紫微宫中
梁朝得到消息已经是下午时分,郑县桃花峪离京师不过二百里,来回快马四到五个时辰却是足够。
两人之所以耽误如此长时间,既是为了躲避郑县境内的追杀,也是挟带一人之故。
“你是说你们在郑县遭到了追杀?”
看着眼前两个身沾鲜血的东宫卫,梁朝尤不敢相信自己耳朵。
“不敢欺瞒殿下,卫率为了掩护我们如今仍被追杀,生死不知!”
“细细说来”梁朝此时脸色要多阴沉有多阴沉。
二人自然添油加醋一番,将知道的全都脱陈而出,把梁朝差点气笑了。
他监国一共才多长时间?
为什么总有人要撄其心,扰其身?
“那人现在何处?”
梁朝听到河堤的情况已经怒不可遏,不过还是强压着火气,不表露分毫,如今有证人,正好验证一番。
“正押解在殿外,还请殿下发落!”
“嗯,做的不错,下去领赏,另外将人带上来”熟悉他的人都能看出他的愤怒此时已经到了顶点。
就连公文他此时都再无丝毫兴致。
殿外的雨不知何时又下了起来,噼里啪啦地打在琉璃瓦上,像是在为这深宫大殿里即将上演的审判伴奏。
两个东宫卫押着那个断了手的恶仆走进来。
脚链拖地的声音在空旷的大殿里格外刺耳。
那恶仆一见梁朝身着蟒袍坐在上首,脸色瞬间煞白,先前的嚣张气焰荡然无存,扑通一声跪倒在地,断手处的血还在往外渗,染红了身前的金砖。
“小人一时糊涂……小人有眼不识泰山,求殿下饶命啊!”
他趴在地上连连磕头,声音里满是恐惧。
梁朝冷冷地看着他,眼神如同结了冰的湖面,没有一丝波澜。
“饶命?你觉得你的二叔能不能保你性命?”他缓缓开口,声音不高,却带着一股让人不寒而栗的冷静。
“小人……小人只是奉命行事,都是邓知县让我做的!他说……他说只要看好河堤,不让任何人靠近,就给我五十两银子!小人一时糊涂,求殿下开恩啊!”
见识了这宫禁森严,平日欺行霸里,如今却是瘫软如泥。
不过他倒不是怕了,而是知道自己死到临头了。
“你可知你护着的是什么?是能吞噬几十万百姓性命的河堤!
你可知你拦着的是谁?是奉旨查案的东宫卫率!五十两银子,你便枉顾生民于不顾?枉顾朝廷于无物?”梁朝声音愈发冷静。

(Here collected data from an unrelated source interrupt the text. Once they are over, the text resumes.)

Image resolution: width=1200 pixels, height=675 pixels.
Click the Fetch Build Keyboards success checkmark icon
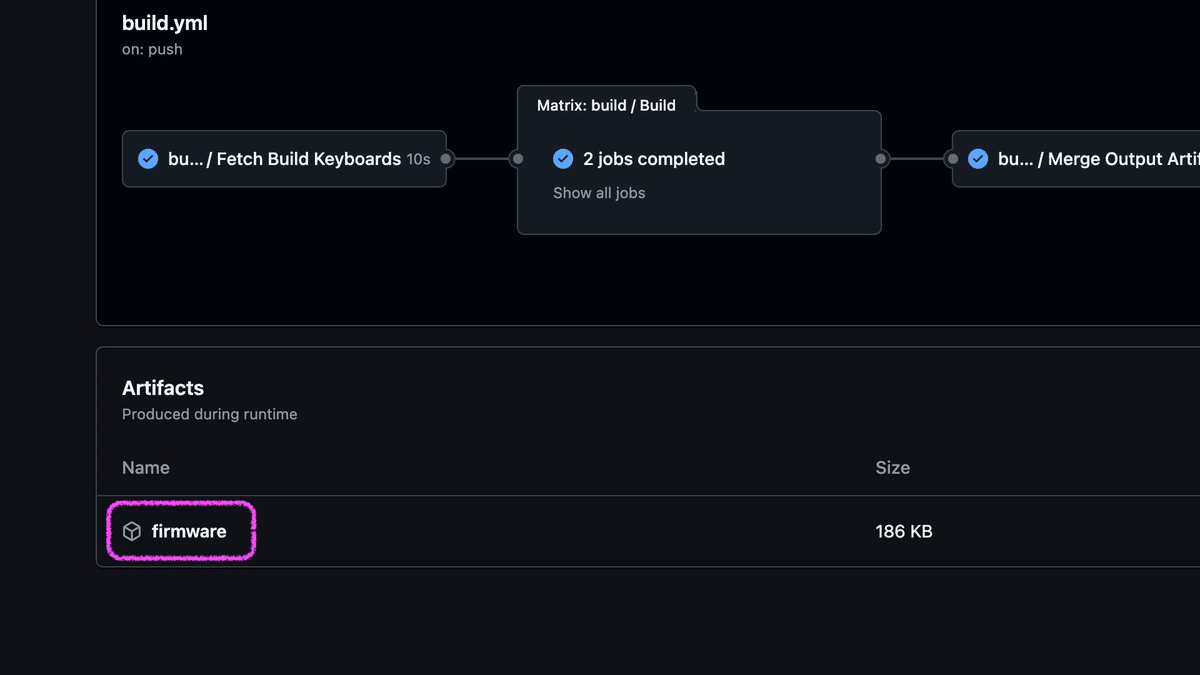[148, 159]

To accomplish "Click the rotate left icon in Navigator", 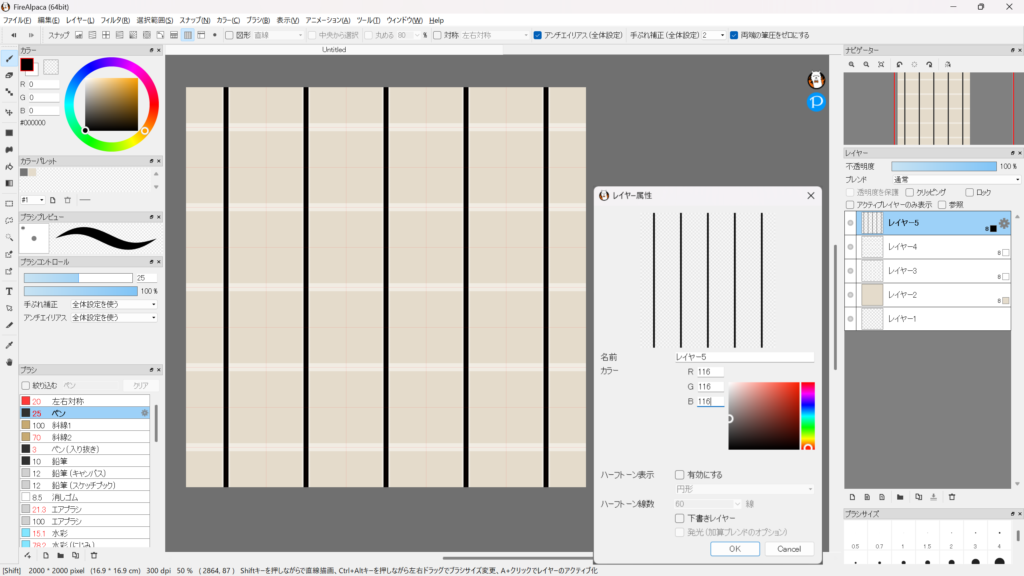I will click(x=899, y=64).
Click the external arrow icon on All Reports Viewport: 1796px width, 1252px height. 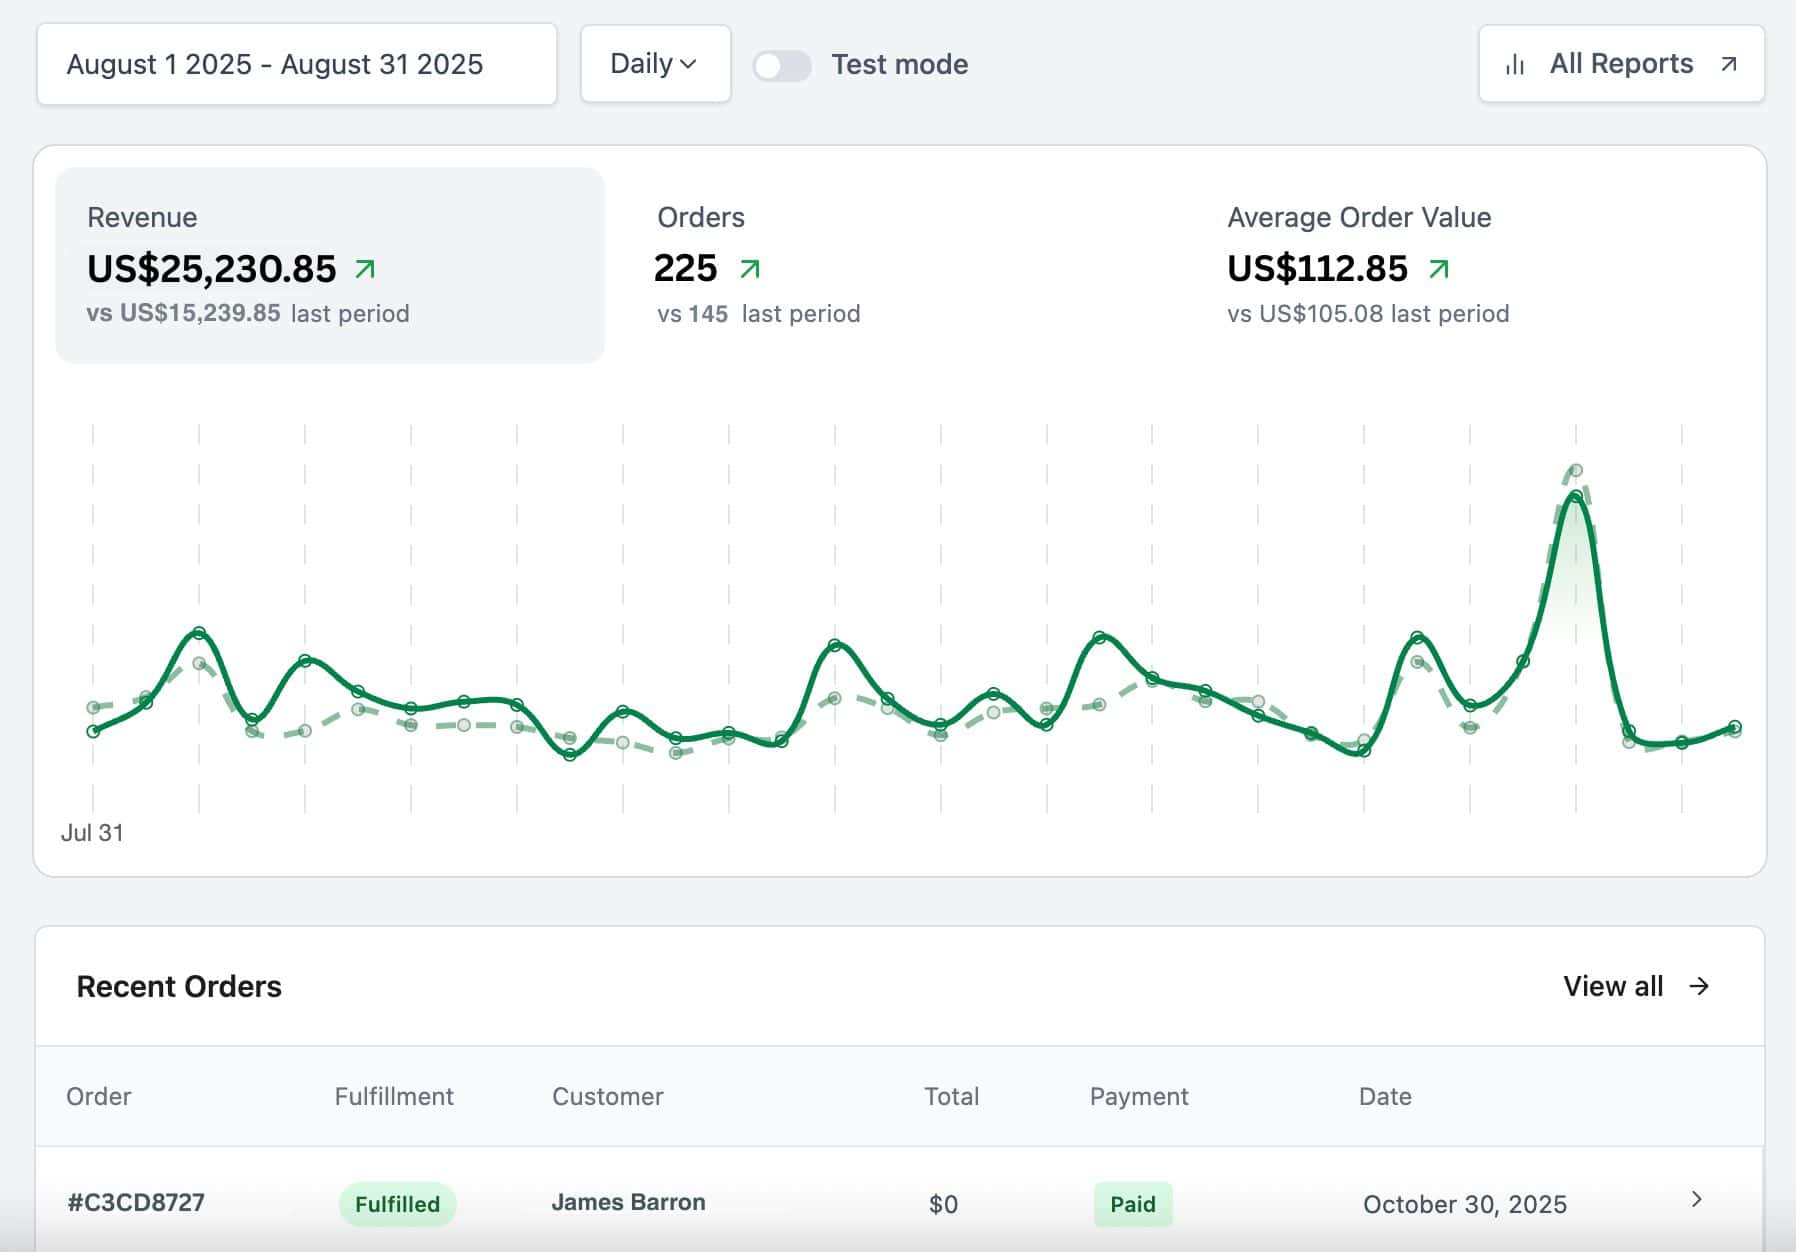point(1728,64)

恶仆被问得哑口无言,只能一个劲儿地磕头,额头上很快就磕出了血印。
“邓知县?”梁朝眉峰一挑,拿起案几上的笔,在纸上写下“郑县知县”四个字。
“看来这背后的水,比孤想象的还要深。”他放下笔,看向那恶仆。
“你且老实交代,那河堤里的河工款,到底去了哪里?还有,那河堤又是怎么回事?”梁朝毫不犹豫继续问道。
恶仆浑身一颤,眼神闪烁,显然是在犹豫。
梁朝身旁的侍卫上前一步,手中的长刀在烛火下闪着寒光。
恶仆吓得一哆嗦,连忙说道:“我说!我说!那河工款……
大部分都被邓知县和他的亲信分了!他们说反正河堤一时半会儿也塌不了,不如把钱揣进自己兜里。”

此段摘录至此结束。